### Supplied passage
It is time to lessen the ethical taboo against physician rationing in order to do the most good with our health care resources.(72) With almost 10,000 diagnostic entries in the World Health Organization's International Classification of Diseases and almost 10,000 medical interventions listed in the American Medical Association's (AMA) Current Procedural Terminology, "[a] complete and scientifically valid set of rationing rules would entail the impossible task of developing rigorous empirical information ...."73 Accordingly, the only way to ration effectively and with sensitivity to each patient's condition is through the medical profession, meaning through professional ethical norms that are socially conscious. No grand transformation in health care expenditure accompanied by quality care is possible without instilling a medical ethic sensitive to the injustice of wholly unaffordable insurance and unobtainable health care. Providers must fulfill the third fundamental obligation embodied in Hippocratic tradition-"to refuse to treat those who are overmastered by their diseases, realizing in such cases that medicine is powerless."74

3. Exacerbation of the Need for New Ethical Norms

Modern medicine has made the need to ration undeniable. During this century, medical technology has impacted human health profoundly. Life expectancy from birth has climbed from fifty-four years in 1920 to seventy-five years in the early 1990s, and the death rate from disease has fallen from 1212 per 100,000 in 1920 to 800 per 100,000 in the early 1990s.(75)

### Work instruction 1
In the passage on physician rationing, what was life expectancy from birth in 1920?
### Work instruction 2
From the passage on physician rationing, return the text word for word, starting at "3. Exacerbation of" and ending at "the early 1990s.(75)".

### Records

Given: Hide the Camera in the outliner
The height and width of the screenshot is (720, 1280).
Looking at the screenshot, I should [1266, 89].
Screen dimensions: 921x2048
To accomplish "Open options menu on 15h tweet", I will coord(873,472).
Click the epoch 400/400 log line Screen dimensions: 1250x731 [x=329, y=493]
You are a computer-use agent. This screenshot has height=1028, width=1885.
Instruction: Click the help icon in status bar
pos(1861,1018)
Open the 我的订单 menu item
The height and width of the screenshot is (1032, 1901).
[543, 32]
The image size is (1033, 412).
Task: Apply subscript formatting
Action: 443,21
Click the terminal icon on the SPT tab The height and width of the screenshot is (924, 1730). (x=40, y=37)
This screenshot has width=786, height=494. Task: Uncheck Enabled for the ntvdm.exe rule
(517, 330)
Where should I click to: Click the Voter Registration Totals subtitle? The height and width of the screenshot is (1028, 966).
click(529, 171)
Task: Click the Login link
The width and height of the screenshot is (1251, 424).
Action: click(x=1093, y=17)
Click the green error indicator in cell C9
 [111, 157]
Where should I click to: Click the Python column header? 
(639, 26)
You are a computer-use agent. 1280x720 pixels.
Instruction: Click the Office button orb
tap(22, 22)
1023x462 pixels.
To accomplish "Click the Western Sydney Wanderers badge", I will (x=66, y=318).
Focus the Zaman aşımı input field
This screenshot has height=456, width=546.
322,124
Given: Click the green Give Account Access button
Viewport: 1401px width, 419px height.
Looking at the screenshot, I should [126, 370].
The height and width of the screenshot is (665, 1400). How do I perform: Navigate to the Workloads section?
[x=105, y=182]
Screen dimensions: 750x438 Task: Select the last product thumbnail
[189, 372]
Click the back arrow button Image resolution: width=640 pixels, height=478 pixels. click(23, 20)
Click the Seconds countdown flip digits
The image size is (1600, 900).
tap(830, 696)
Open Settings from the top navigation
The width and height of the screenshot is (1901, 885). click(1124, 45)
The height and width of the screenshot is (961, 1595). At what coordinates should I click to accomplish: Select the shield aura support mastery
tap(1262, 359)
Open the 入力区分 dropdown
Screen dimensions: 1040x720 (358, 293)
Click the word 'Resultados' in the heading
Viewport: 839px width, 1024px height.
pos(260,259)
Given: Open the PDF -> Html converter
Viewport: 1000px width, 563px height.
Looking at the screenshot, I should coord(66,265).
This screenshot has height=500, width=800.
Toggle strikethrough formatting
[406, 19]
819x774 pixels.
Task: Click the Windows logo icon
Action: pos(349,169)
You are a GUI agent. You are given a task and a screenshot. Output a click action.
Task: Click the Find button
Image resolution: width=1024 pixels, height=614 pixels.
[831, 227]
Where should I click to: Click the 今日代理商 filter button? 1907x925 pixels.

### Task solution 1
Fifty-four years.

### Task solution 2
3. Exacerbation of the Need for New Ethical Norms

Modern medicine has made the need to ration undeniable. During this century, medical technology has impacted human health profoundly. Life expectancy from birth has climbed from fifty-four years in 1920 to seventy-five years in the early 1990s, and the death rate from disease has fallen from 1212 per 100,000 in 1920 to 800 per 100,000 in the early 1990s.(75)